See all blog posts

Understanding and Mitigating Distributed Database Network Costs with ScyllaDB

Considerations and strategies that will help you optimize ScyllaDB’s performance as well as reduce networking costs

ScyllaDB is a high-performance NoSQL database that’s widely adopted for use cases that require high throughput and/or predicable low latency. As a distributed database, ScyllaDB frequently replicates data to other replicas, which inevitably translates to networking costs. Such costs reflect the additional network bandwidth necessary to uphold the consistency and availability of data across multiple nodes.

Factors that influence distributed database network traffic, and thus costs, include:

  • Replication factor, which determines the number of data copies in the cluster. More copies means higher availability and more data traversing the network (increasing cost).
  • Consistency level, which determines the number of nodes required to acknowledge the client operation before it is considered successful.
  • Other aspects like the payload size, Materialized Views, topology, and throughput.

Each factor plays a unique role in determining the overall network cost. Understanding each concept will help you optimize ScyllaDB’s performance as well as reduce networking costs.
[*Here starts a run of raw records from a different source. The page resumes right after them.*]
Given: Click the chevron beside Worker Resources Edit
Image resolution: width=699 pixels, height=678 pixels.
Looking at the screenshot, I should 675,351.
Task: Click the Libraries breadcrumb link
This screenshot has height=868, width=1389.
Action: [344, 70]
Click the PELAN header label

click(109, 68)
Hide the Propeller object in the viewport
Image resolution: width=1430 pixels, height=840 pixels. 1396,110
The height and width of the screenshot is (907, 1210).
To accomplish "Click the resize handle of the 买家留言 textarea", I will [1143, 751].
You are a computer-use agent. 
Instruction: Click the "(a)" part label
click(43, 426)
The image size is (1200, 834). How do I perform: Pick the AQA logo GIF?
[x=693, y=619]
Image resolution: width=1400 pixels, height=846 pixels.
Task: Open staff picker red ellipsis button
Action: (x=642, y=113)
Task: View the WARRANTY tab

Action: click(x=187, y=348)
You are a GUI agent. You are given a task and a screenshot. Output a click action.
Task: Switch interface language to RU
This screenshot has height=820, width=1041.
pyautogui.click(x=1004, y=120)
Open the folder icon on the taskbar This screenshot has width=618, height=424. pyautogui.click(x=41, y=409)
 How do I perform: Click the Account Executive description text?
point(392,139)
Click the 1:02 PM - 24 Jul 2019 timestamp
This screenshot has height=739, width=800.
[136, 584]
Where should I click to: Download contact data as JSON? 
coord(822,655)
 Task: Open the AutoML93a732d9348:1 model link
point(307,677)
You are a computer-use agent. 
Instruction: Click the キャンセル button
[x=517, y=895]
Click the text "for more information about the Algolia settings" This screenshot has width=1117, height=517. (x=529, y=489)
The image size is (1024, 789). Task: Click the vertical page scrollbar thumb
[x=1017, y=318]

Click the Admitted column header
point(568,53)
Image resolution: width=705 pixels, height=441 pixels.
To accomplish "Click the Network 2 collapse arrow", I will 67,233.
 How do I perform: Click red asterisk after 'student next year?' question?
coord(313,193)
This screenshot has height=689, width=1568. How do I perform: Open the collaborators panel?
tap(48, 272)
Impact of Replication Factor and Consistency Level

ScyllaDB uses a distributed architecture that allows data to be stored and replicated across multiple nodes. The replication factor determines the number of copies of data that are stored across different nodes. The higher the replication factor, the higher the network traffic gets since more data needs to get replicated across the network to maintain consistency and availability.

During reads ScyllaDB applies an optimization in order to reduce traffic: the query coordinator requests only a digest from all but one replica (If using Consistency Level Local Quorum). If there is a mismatch, then it initiates a process known as read repair. This is done to reduce both network costs and latencies.

For write operations, the consistency level has minimal impact on network traffic because it only eliminates the write-ack from the replica, saving only a small amount of bandwidth.

Impact of Payload

Payload size refers to the amount of data that is sent or received over the network. The larger the payload size, the higher the network amplification since more bandwidth is required to transmit and (afterward) replicate the data.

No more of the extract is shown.